*Extracted records*:
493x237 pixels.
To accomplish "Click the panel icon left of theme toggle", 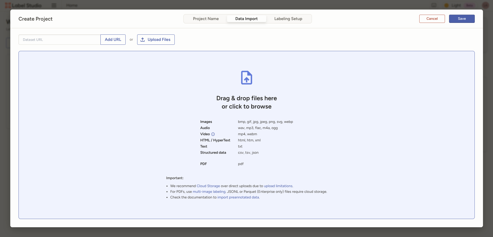I will pos(434,5).
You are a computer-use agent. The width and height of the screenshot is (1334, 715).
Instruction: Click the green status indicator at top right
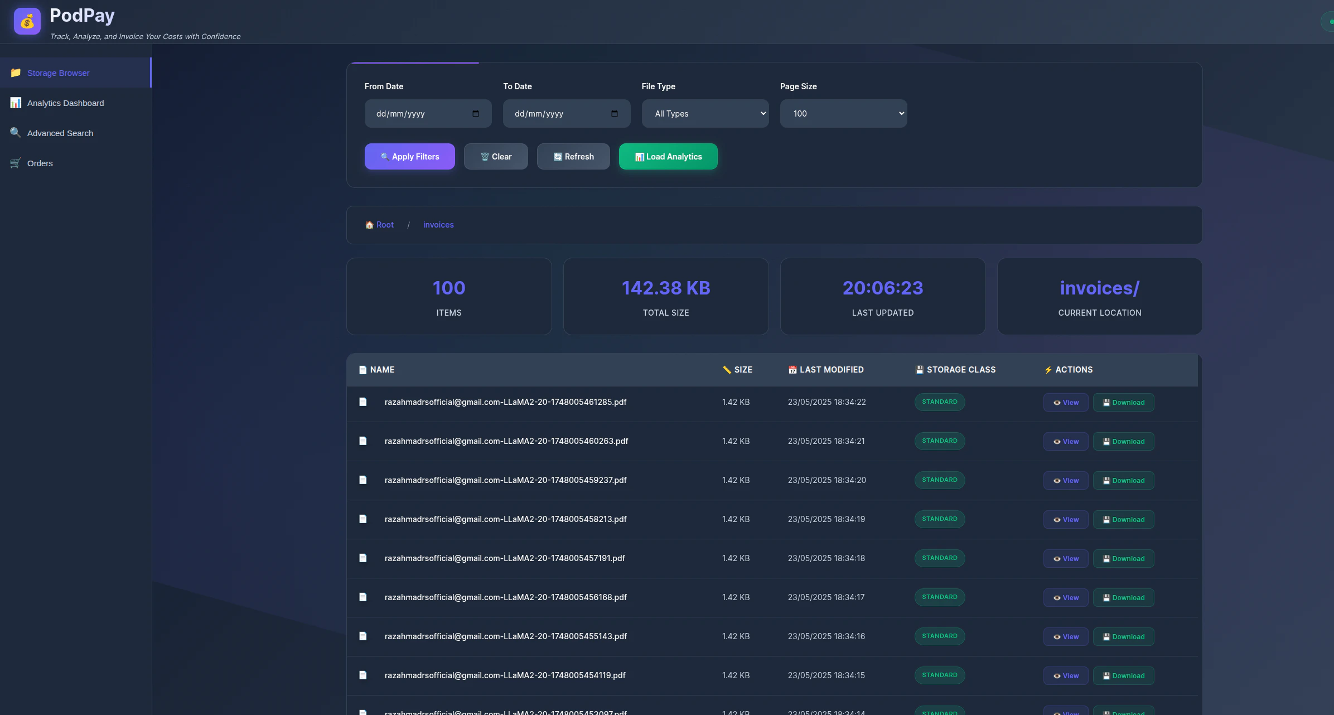coord(1329,21)
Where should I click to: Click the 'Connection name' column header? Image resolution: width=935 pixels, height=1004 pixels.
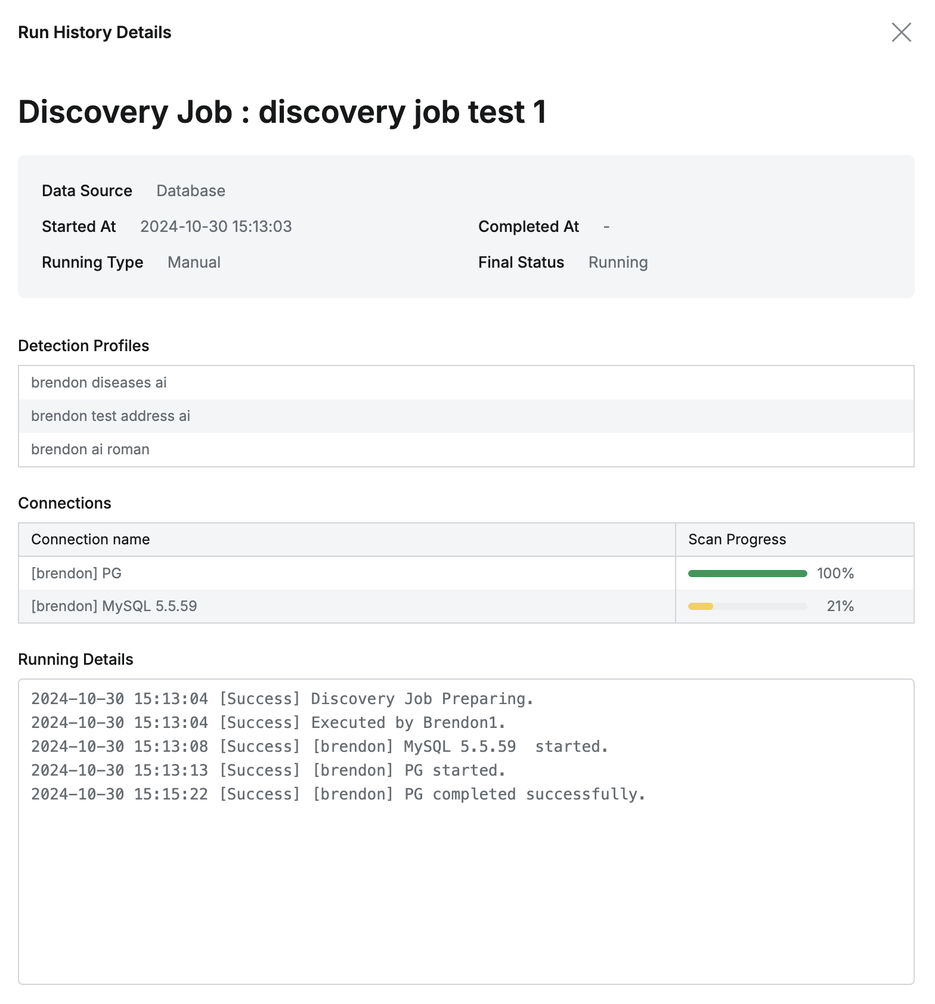91,540
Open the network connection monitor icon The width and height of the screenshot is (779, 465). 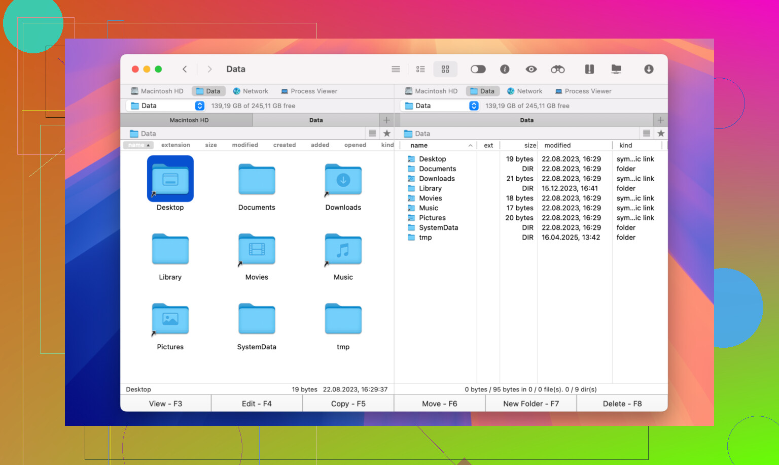[x=616, y=69]
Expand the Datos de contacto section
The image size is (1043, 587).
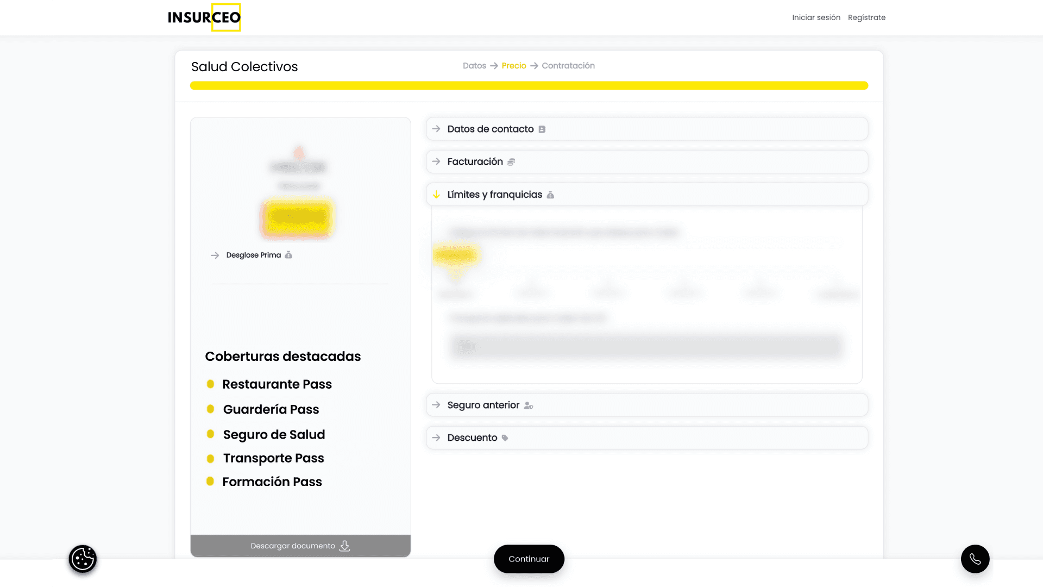[491, 129]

*Direction*: Could you arrange the material, from the line with "Expand the Datos de contacto section" up to and including the end of the material, as a two-column CSV with the headers entry_text and click_point? Put each entry on its own row, with each value in a single quoted field, line breaks turned into spaces, and the pictures left out.

*Answer in full*:
entry_text,click_point
"Expand the Datos de contacto section The image size is (1043, 587).","[491, 129]"